### TEXT TO READ
.....

Award-winning art-house thriller Winter’s Bone has snuck so stealthily into SA’s art-house cinemas that it is likely to disappear just as quietly after a week or two on circuit. That would be a pity since it’s a welcome antidote to the special effects-laden festive season fare that has dominated SA screens for the past few weeks.
Based on a “country noir” novel by Daniel Woodrell, Winter’s Bone is a work of elemental power that burns with a quiet intensity for its entire 100-minute running time. Winter’s Bone is about the dark odyssey that Ree Dolly (Jennifer Lawrence, pictured above), an impoverished 17-year-old in Missouri, embarks on to find her missing father.
It’s a film that signals the arrival of two major new talents in the form of Lawrence and director Debra Granik. At the centre of the film is Lawrence’s understated performance as the headstrong Ree, a young woman who navigates the treacherous terrain of the Missouri backwoods with only her own moral compass to guide her. With this role under her belt and a part in the upcoming X-Men: First Class, Lawrence is a star in the making.
Her gaze as steely as Clint Eastwood’s, Ree is no clichéd plucky teenager. She’s an unsmiling stoic who grimly shoulders the burden of raising two young siblings abandoned by a mother who has taken leave of her senses and a meth-cooking jailbird father. Her urgent drive her isn’t a need to uncover the truth, but the danger of losing the family home her father used to secure his bail bond.
Winter’s Bone is sensitively directed by Granik, whose only other feature directing credit is for the festival circuit hit Down to the Bone. Filmed in the Ozarks where the story plays out, and featuring many local actors in supporting roles, Winter’s Bone evokes a strong sense of place. The sparse, naturalistic camerawork captures a ghostly world in the grip of a harsh winter.

.....

According to the Winter's Bone review above, what is the film's running time?

Item coordinates:
.....

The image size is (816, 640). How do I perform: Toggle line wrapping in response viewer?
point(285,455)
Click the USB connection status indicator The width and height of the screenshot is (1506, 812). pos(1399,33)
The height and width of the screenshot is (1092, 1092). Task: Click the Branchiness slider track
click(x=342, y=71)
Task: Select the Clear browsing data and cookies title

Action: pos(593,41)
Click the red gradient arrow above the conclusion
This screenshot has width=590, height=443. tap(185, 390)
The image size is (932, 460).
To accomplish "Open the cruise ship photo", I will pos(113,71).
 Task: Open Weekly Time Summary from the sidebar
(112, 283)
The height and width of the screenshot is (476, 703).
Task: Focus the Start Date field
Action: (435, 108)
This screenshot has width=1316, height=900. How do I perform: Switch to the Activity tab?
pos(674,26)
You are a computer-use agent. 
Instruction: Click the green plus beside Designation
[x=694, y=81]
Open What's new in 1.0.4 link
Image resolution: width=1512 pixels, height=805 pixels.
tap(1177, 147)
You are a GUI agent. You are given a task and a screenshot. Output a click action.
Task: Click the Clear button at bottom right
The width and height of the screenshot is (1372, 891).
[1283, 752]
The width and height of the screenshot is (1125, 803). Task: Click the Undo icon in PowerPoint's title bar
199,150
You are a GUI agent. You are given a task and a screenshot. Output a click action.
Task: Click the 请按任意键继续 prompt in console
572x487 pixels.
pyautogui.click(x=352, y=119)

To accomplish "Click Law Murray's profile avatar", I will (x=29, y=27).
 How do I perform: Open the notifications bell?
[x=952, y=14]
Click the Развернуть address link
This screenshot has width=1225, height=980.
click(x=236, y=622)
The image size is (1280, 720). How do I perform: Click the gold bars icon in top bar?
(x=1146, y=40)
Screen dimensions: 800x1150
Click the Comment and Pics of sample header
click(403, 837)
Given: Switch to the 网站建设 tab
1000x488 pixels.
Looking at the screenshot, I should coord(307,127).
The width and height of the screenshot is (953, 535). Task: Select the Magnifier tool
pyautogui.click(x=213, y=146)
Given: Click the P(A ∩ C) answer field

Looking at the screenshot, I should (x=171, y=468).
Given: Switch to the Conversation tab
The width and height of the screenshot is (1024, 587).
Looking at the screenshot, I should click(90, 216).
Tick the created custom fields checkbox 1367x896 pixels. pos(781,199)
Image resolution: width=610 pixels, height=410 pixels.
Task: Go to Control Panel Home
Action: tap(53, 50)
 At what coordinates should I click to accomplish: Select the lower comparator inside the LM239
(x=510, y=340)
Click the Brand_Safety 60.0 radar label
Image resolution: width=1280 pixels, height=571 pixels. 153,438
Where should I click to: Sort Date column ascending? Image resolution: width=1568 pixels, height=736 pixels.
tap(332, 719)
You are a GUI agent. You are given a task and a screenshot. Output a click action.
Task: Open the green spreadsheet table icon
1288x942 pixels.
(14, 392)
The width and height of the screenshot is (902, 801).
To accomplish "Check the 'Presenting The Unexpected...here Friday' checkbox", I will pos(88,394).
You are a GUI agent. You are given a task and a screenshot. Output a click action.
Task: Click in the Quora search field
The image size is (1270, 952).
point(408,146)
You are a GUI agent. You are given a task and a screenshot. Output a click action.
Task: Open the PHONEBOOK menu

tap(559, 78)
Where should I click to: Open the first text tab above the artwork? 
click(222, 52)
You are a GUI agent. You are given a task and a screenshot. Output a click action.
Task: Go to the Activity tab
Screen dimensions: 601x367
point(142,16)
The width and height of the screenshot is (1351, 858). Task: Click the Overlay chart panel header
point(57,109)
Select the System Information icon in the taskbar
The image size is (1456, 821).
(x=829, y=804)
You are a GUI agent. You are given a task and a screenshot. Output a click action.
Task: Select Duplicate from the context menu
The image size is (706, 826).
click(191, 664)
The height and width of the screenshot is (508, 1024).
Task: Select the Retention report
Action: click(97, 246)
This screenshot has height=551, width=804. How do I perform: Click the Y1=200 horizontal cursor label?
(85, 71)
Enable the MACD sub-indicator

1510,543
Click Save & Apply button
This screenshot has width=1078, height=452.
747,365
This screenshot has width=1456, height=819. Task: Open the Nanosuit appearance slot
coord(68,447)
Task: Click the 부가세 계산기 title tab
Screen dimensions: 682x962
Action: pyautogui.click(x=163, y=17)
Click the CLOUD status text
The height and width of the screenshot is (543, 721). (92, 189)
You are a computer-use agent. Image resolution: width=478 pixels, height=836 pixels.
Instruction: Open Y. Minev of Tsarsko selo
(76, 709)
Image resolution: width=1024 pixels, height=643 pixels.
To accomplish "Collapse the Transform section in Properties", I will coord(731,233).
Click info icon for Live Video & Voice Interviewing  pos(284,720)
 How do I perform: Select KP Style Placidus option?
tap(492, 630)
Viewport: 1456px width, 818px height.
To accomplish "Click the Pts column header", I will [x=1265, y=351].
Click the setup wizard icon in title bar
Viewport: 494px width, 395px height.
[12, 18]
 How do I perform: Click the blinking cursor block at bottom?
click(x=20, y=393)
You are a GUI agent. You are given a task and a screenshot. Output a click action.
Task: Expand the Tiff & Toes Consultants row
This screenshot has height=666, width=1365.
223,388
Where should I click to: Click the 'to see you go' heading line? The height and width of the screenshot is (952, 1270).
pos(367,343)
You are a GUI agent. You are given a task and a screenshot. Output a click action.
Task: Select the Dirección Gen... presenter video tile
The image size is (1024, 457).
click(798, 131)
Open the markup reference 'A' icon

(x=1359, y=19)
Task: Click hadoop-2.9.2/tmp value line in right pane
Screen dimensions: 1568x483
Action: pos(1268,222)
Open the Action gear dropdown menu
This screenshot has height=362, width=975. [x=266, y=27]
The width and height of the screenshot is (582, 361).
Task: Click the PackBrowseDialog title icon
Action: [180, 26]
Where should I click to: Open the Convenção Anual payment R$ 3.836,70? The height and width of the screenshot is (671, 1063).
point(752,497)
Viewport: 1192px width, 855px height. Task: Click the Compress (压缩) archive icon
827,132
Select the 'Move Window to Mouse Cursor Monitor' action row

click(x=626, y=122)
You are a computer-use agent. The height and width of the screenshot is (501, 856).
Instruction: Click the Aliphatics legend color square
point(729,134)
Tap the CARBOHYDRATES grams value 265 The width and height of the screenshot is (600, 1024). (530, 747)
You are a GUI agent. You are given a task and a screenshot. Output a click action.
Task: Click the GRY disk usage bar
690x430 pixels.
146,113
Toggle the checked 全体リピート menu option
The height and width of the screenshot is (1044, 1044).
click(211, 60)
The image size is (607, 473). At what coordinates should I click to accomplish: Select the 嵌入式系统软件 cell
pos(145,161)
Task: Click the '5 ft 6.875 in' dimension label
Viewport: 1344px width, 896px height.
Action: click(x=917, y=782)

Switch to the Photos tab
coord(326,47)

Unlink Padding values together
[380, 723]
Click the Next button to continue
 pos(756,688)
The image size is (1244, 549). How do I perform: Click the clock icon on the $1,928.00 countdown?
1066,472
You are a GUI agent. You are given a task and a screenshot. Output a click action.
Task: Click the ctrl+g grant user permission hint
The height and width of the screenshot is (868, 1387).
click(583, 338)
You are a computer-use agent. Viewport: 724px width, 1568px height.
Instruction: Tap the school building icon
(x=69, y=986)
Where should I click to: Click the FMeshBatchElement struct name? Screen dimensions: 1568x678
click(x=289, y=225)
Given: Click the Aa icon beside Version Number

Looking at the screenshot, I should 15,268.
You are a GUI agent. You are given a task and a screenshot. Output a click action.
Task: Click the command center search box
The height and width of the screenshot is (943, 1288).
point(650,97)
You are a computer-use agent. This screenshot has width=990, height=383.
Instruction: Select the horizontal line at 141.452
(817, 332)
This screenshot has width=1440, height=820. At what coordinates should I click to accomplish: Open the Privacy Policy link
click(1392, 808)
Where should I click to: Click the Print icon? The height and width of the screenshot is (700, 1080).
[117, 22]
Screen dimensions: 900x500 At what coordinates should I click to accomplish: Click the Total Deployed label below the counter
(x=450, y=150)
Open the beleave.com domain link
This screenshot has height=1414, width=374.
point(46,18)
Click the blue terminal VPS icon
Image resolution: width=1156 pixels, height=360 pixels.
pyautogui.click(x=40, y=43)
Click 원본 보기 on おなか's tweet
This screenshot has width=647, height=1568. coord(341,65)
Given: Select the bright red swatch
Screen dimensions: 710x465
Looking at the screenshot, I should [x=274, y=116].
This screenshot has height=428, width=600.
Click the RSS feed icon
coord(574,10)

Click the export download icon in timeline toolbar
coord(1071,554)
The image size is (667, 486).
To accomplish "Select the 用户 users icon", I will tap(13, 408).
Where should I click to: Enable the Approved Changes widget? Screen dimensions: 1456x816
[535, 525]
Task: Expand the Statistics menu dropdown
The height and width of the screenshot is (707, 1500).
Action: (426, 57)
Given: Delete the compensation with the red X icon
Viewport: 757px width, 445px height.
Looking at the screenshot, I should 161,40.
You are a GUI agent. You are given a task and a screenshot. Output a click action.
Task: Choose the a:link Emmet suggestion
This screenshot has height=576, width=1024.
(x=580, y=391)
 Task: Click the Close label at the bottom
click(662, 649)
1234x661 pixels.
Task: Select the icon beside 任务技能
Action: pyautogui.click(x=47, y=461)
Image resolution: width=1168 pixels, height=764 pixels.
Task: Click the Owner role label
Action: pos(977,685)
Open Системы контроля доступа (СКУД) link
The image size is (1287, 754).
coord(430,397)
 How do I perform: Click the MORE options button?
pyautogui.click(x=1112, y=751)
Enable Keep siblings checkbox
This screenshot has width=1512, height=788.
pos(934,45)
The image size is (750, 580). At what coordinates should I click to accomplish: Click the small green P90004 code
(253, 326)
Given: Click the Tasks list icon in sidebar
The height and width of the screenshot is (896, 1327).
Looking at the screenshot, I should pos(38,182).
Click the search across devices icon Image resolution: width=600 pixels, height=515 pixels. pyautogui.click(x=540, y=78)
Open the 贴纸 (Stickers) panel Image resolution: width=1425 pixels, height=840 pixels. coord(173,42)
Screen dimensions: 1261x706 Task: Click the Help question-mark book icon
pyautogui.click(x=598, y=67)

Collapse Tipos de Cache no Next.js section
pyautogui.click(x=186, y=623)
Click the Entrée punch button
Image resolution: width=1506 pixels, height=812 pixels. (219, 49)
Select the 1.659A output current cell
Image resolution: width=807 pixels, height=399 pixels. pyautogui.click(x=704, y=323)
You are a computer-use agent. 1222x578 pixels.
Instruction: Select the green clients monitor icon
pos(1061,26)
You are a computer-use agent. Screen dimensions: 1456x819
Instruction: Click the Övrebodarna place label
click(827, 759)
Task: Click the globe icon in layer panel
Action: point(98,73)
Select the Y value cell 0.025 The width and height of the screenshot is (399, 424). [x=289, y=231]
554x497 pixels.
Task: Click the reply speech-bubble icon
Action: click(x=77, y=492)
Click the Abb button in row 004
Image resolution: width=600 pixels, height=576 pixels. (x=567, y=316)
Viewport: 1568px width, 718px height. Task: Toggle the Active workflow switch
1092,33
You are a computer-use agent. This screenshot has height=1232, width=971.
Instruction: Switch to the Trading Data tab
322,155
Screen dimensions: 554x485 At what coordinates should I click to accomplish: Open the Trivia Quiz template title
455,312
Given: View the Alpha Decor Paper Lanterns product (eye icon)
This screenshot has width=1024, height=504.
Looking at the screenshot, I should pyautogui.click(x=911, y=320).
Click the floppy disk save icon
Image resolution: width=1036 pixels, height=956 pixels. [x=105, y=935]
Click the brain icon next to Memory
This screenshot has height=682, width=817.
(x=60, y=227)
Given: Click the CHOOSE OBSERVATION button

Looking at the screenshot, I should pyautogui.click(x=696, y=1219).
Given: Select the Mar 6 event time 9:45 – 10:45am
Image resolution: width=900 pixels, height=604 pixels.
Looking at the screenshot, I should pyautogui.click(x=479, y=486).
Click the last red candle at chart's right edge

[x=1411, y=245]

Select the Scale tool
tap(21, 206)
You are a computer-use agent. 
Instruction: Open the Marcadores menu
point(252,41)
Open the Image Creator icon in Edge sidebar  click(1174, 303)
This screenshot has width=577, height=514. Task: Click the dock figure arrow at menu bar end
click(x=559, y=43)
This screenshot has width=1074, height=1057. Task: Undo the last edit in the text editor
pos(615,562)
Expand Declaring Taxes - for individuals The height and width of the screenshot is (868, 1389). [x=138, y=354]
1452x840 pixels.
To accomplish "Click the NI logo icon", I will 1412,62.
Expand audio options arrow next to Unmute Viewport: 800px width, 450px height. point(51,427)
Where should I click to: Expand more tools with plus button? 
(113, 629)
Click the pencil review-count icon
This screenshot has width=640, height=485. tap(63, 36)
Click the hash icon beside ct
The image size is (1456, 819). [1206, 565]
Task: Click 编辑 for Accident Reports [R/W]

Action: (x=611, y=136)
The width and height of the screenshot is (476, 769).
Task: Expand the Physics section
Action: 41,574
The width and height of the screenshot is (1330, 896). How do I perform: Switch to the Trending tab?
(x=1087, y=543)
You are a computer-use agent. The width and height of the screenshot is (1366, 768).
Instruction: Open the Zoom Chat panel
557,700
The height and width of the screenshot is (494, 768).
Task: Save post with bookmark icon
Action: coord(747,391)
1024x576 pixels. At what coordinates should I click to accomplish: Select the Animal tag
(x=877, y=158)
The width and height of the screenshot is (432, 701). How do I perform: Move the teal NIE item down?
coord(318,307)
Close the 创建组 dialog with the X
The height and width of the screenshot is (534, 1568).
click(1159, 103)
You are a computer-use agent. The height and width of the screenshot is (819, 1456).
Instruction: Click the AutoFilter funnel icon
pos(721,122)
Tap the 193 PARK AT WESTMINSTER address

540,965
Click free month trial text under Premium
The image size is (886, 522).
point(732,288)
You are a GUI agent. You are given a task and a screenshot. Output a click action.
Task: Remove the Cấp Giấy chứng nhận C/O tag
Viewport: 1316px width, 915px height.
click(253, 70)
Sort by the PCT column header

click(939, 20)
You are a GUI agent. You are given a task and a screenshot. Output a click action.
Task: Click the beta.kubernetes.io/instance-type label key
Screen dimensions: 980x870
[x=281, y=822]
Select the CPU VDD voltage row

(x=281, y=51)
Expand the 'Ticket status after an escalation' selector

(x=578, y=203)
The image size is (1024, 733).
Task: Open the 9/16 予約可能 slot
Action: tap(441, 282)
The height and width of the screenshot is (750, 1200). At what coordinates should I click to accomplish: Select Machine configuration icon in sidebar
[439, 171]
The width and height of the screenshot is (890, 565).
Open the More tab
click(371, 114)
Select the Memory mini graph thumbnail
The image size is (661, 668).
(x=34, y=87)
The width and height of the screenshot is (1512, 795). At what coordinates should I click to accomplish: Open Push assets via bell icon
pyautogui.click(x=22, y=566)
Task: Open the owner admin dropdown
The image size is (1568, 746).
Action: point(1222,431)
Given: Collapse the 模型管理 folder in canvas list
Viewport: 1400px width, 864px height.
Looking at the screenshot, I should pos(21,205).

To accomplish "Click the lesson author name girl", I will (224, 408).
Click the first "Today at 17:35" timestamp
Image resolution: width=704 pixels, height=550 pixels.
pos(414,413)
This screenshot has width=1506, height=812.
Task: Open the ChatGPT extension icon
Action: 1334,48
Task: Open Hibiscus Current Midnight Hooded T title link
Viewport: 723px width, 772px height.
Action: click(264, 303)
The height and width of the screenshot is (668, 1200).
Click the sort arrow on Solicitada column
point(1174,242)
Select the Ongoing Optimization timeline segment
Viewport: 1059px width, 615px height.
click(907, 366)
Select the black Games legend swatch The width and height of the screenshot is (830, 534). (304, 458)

.....

### EXPECTED ANSWER
100 minutes.